Involved circumstances sufficiently complex, unique, or not well enough understood, or involved safeguards concerns, or involved characteristics the investigation of which would best serve the needs and interests of the Commission N Remarks: This event is not complex or unique and it is understood how it occurred. There are no safeguards concerns, nor do the characteristics of the investigation best serve the needs and interests of the Commission.
Further, none of the Emergency Preparedness, Radiation Protection, and/or Security/Safeguards Deterministic Criteria could be answered in the affirmative for this event.
3 CONDITIONAL RISK ASSESSMENT
IF IT IS DETERMINED THAT A RISK ANALYSIS IS NOT REQUIRED - ENTER NA BELOW AND CONTINUE TO THE DECISION BASIS BLOCK
RISK ANALYSIS Rick Deese DATE: March 20, 2024 BY:
Brief description for the basis of the assessment (may include assumptions, calculations, references, peer review, or comparison with licensees results):
The analyst utilized the plant-specific SPAR model, Version 8.81, run on SAPHIRE, Version 8.2.9, to estimate the risk associated with this event. The following assumptions were made:
- 1. Main feed isolation valve No. 2, FW-184B closed during the initiation of the event.

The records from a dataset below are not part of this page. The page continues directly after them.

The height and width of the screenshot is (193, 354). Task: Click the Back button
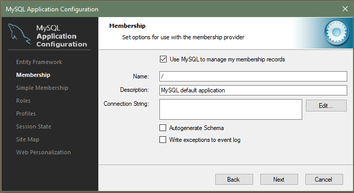point(234,179)
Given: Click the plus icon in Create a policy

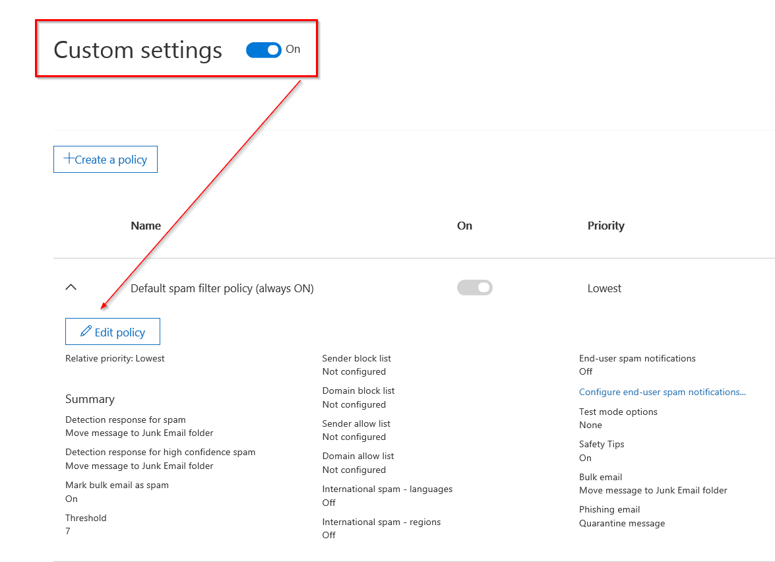Looking at the screenshot, I should tap(70, 158).
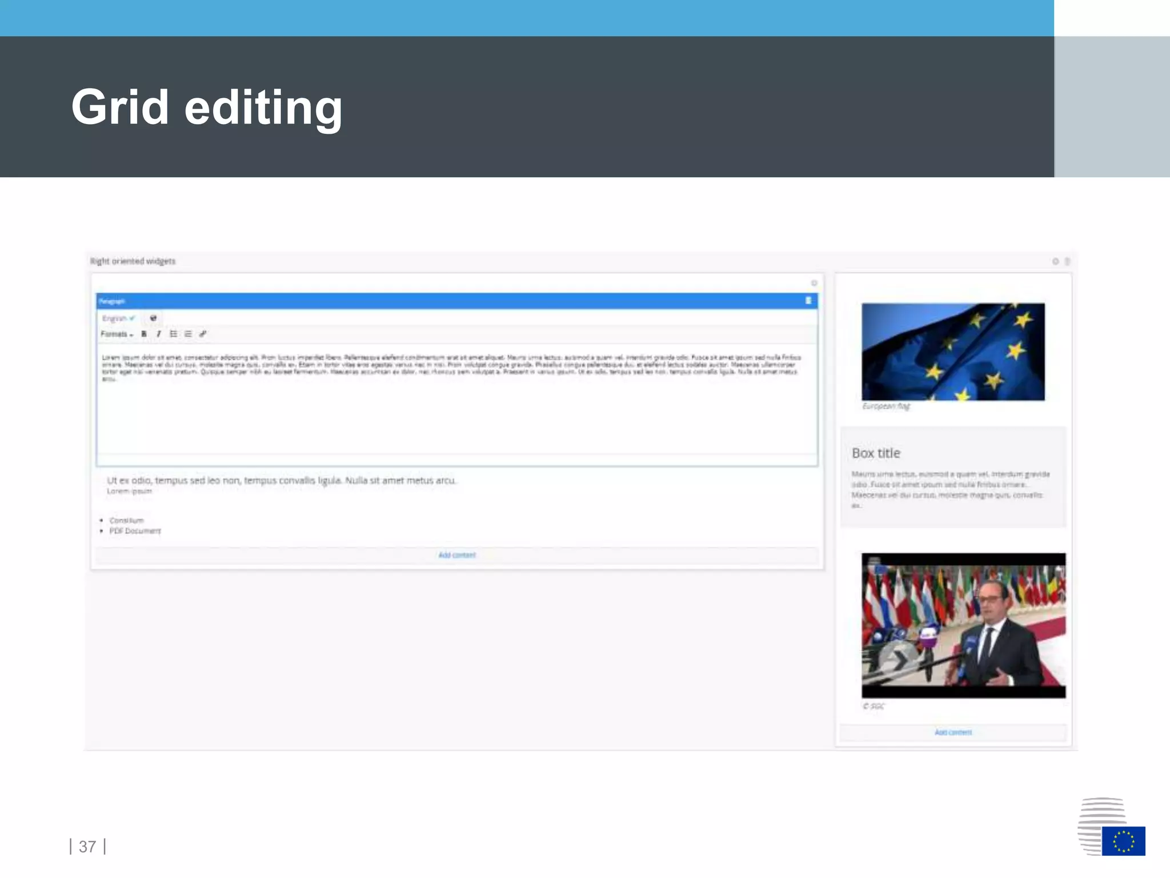Image resolution: width=1170 pixels, height=878 pixels.
Task: Open the settings gear for Right oriented widgets
Action: [1055, 261]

This condition was modeled by setting the Basic Event MFW-HOV-OC-184B, Failure of MFW Inlet Hydraulic Valve FW-184B, to TRUE in the Events and Conditions Assessment (ECA) Workspace.

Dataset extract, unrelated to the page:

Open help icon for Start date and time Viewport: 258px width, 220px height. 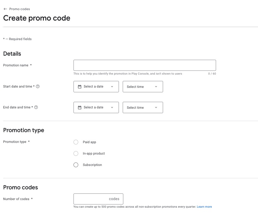point(38,86)
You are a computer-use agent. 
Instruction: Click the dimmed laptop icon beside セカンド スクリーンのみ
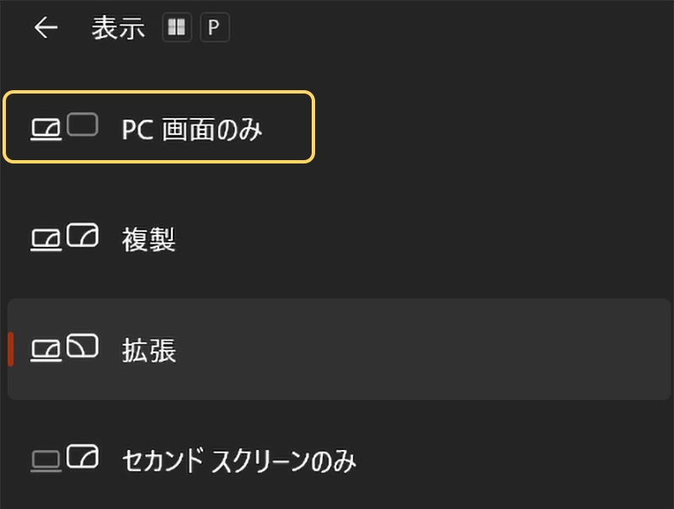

- 2. In this event, the reactor trip involved a loss of main feedwater pump A when it tripped due to low flow. This condition was modeled by setting the Basic Event MFW-TDP-FR-A, Failure of MFW A to Run, to TRUE.
- 3. Steam generator A remained available for heat removal after the event by feeding with the remaining main feed pump and discharging steam flow to the turbine bypass valves to the condenser. Steam generator B remained available for heat removal after the event by feeding with the emergency feedwater system and discharging steam through the steam generator B atmospheric relief valves as needed. The turbine bypass valves in steam header B were assumed available because the main steam system is cross connected and therefore the bypass valves remained available.
- 4. The analyst assumed no other mitigating equipment was out of service at the time and applied the zero test and maintenance change set.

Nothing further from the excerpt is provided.